Saturday, February 24, 2007

L'Enfant (The Child)

My admiration for the Dardenne brothers, Jeanne-Pierre and Luc, remains remote though real. To reverse the assertion I made two posts ago, it’s just as worthy to elicit our sympathy for a low-life petty-thief man-child, who sells his infant son on the black market, as for a doomed profligate queen. But while there was a queasy fascination in watching his appalling dead-end behavior, Bruno remains more a specimen more than a person, in a real but excessively arid landscape of industrial waste space in a Belgian factory town. You evaluate his underclass pathologies more than you understand his behavior. As in the Dardennes film I found most engaging, Rosetta, there is a beautiful but bereft young girl, the clueless teen mother of the baby, to draw one into the film, but still it’s hard to generate enough sympathy to make their final reconciliation (and the boy’s potential redemption) moving and finally convincing.

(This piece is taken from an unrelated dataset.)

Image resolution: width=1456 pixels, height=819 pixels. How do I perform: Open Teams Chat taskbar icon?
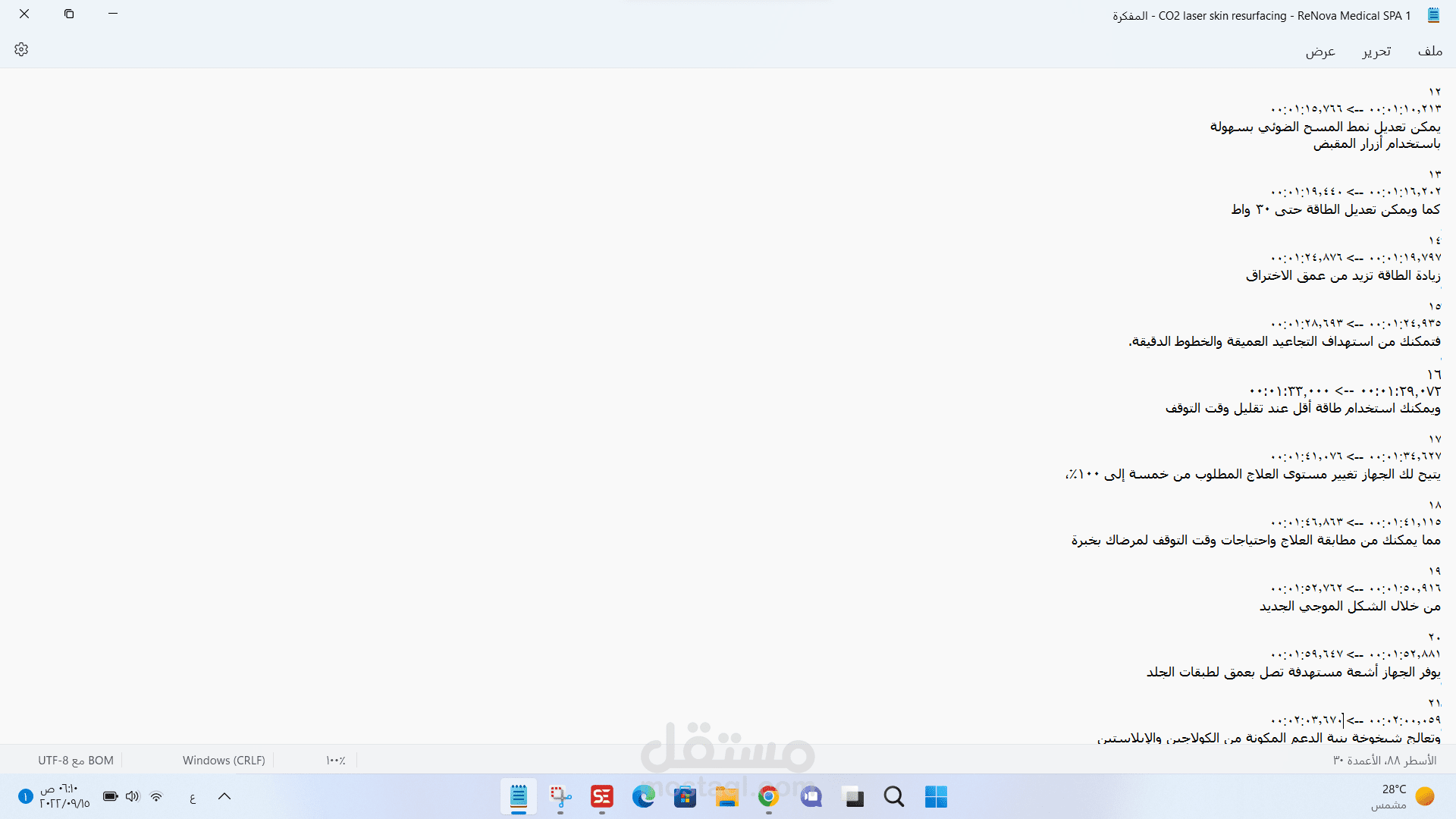pos(811,796)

I give the Dardennes credit for eschewing musical cues to prod nonexistent feelings, but I was definitely left outside the minimalist emotions conveyed by their deadpan camera eye. That said, the acting is quite effective. But this film, despite (or because of) its Palme d’Or at Cannes and critical acclaim, is a tough sell. Socially engaged and spiritually ambitious, call it junkyard Bresson. Or a Dosteyevskian examination of the EU’s underbelly. Either way, it’s an acquired taste. (2005, dvd, n.) *6+* (MC-87.)